Volume 39, Issue 1 (January 2011)
Alternative Procedure for Determination of Hot Mix Asphalt Creep Compliance
Creep compliance function is one of the fundamental properties of viscoelastic materials. In asphalt research, creep compliance is used in the prediction of low-temperature cracking, which is a prevalent distress in asphalt pavements in northern parts of the United States and Canada. The thermal cracking prediction model included in the current version of the Mechanistic-Empirical Pavement Design Guide requires the creep compliance of hot mix asphalt (HMA) materials as a primary input. The current AASHTO procedure for determining creep compliance of HMA is based on the indirect tension (IDT) test. The IDT test is performed on relatively thick cylindrical specimens, which makes this test unsuitable for field cores from thin layers and construction lifts. In addition, thick specimens do not allow for investigation of the gradual aging that occurs in asphalt layers due to oxidation and volatilization. This paper outlines the procedure that uses the bending beam rheometer (BBR) as an alternative to the IDT test to determine the low-temperature creep compliance of HMA using thin beam specimens. Twenty different HMA mixtures are tested at three temperature levels using both the IDT and the BBR instruments. The analysis of test results is presented in two parts. First, the variability in creep compliance values obtained from the IDT and the BBR tests is discussed.
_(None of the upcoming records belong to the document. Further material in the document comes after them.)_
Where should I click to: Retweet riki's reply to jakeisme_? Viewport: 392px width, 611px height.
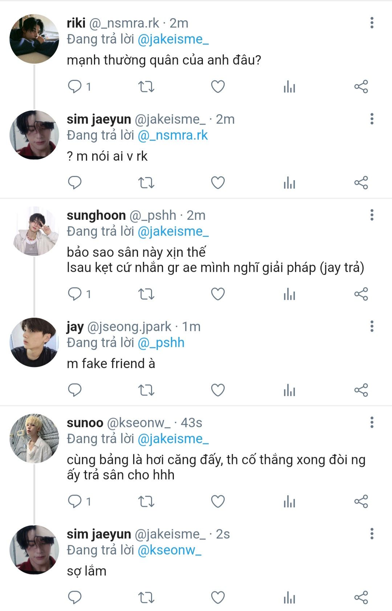146,87
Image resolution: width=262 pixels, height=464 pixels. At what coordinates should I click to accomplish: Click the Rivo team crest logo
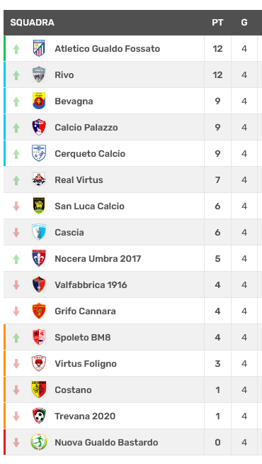(x=39, y=74)
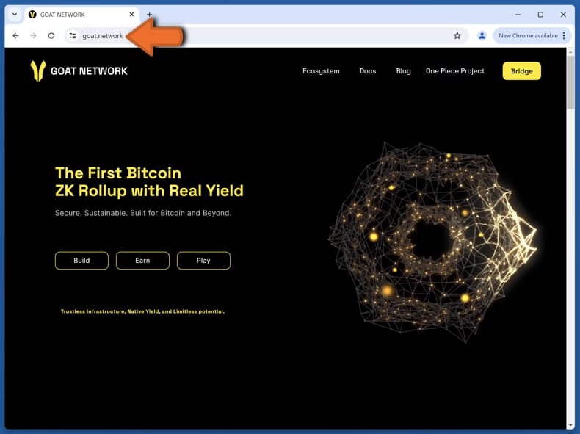Open new tab with plus button
Image resolution: width=580 pixels, height=434 pixels.
click(x=149, y=15)
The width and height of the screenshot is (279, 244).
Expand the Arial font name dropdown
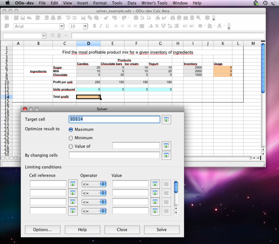tap(62, 26)
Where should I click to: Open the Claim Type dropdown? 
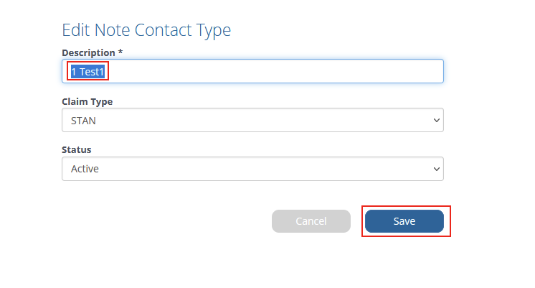click(252, 120)
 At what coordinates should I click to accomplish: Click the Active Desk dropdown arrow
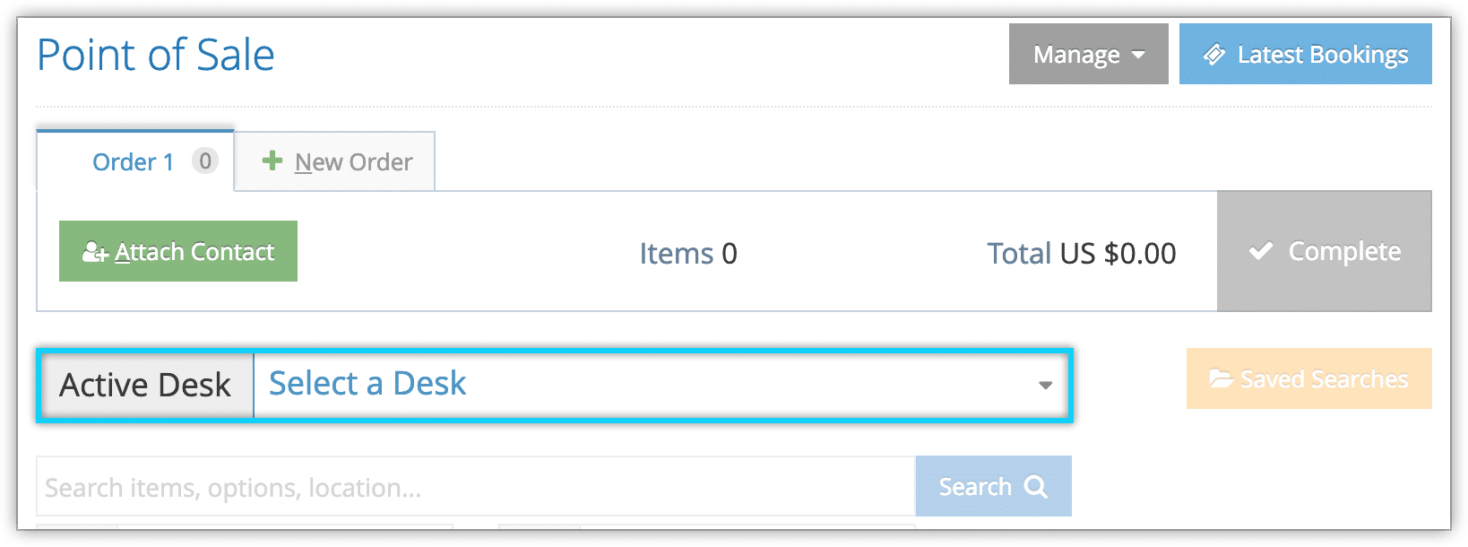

Next, the artificial neural networks (ANNs) are trained to (1) predict IDT results from BBR measurements using design parameters of HMA mixture and testing temperature as the model inputs and (2) backcalculate HMA creep compliance from the binder creep compliance and vice versa. It is concluded that testing HMA beams can be used instead of IDT specimens for the low-temperature characterization of HMA mixtures, and the ANN can be successfully used for the backcalculation of the creep compliance measured by both IDT and BBR devices.